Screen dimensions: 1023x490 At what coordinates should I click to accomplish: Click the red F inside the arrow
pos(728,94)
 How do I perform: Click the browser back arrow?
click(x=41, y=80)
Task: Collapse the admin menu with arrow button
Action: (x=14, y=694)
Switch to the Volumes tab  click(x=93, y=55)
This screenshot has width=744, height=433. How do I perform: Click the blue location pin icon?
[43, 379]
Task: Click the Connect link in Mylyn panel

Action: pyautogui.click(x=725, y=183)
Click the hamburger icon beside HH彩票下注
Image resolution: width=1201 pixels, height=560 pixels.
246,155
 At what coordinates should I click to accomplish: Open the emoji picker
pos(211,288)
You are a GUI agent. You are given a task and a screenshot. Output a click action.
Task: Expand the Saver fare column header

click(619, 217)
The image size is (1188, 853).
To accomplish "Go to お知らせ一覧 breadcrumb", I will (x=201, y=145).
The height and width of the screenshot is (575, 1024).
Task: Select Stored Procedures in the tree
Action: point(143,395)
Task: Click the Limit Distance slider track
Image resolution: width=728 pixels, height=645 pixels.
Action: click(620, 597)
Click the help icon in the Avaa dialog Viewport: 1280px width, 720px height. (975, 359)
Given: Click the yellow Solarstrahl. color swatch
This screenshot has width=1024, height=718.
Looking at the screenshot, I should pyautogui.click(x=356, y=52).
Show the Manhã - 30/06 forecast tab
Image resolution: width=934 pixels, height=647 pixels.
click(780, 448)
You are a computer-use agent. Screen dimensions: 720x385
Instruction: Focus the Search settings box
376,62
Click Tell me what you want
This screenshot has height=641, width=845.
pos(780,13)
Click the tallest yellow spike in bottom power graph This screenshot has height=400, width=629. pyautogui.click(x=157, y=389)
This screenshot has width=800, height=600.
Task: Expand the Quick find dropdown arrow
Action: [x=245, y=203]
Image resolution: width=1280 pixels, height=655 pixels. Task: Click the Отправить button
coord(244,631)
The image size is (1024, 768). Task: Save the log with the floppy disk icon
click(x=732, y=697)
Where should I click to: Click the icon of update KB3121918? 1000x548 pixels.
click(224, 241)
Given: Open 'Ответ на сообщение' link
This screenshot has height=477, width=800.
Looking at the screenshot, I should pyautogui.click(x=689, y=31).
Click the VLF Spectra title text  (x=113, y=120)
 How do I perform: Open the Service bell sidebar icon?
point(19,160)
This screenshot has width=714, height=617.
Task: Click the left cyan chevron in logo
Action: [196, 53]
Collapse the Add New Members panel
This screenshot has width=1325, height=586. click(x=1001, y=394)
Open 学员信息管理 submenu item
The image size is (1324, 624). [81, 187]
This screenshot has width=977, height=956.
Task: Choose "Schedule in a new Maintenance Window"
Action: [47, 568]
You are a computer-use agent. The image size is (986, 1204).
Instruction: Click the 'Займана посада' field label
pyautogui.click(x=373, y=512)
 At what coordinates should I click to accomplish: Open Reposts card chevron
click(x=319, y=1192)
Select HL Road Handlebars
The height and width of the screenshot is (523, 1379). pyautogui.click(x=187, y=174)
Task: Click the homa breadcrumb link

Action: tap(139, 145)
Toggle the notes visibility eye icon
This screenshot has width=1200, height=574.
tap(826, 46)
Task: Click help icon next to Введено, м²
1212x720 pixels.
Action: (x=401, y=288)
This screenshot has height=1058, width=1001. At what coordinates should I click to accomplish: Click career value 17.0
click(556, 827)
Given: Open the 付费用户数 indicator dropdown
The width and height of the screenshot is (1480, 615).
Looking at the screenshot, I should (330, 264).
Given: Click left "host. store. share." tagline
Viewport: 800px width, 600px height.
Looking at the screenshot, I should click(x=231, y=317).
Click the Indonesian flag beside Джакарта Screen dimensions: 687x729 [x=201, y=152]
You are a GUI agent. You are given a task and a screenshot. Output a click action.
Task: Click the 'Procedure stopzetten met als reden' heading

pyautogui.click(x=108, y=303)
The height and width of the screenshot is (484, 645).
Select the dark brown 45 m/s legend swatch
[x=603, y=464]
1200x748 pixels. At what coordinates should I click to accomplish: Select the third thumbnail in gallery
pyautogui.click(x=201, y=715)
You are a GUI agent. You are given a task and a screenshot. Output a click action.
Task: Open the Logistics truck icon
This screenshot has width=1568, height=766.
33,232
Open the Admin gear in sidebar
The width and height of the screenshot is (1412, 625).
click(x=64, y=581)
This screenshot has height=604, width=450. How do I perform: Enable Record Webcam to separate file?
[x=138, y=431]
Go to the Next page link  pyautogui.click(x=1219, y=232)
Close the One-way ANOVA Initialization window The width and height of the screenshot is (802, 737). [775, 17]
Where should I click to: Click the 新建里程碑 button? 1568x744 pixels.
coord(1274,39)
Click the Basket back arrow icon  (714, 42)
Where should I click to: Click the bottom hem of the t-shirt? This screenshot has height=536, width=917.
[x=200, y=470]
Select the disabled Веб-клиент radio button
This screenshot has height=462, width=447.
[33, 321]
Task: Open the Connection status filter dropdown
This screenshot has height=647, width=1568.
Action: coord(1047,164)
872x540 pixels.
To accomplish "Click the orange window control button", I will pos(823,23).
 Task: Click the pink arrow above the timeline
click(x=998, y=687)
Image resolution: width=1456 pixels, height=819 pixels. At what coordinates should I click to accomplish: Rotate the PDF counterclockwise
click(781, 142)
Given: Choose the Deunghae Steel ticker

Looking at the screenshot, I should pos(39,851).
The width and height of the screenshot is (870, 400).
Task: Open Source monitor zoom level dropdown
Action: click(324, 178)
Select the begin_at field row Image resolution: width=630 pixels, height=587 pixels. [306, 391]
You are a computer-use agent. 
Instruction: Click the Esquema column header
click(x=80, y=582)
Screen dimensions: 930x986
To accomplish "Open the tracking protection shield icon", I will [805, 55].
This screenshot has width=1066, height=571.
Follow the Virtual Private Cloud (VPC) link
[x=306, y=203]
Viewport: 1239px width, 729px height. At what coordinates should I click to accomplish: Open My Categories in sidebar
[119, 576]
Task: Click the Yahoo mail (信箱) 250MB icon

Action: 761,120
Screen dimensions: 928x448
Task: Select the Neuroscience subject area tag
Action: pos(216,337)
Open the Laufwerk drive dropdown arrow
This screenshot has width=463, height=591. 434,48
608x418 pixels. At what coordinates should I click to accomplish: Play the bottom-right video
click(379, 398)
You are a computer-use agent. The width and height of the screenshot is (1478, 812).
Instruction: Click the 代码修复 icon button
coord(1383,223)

Task instructions | Above are the records. Copy every line in them holding "computer".

Exercise result |
You are a computer-use agent. Screen dimensions: 720x385
You are a computer-use agent. The image size is (986, 1204).
You are a computer-use agent. 
You are a computer-use agent. The width and height of the screenshot is (1478, 812).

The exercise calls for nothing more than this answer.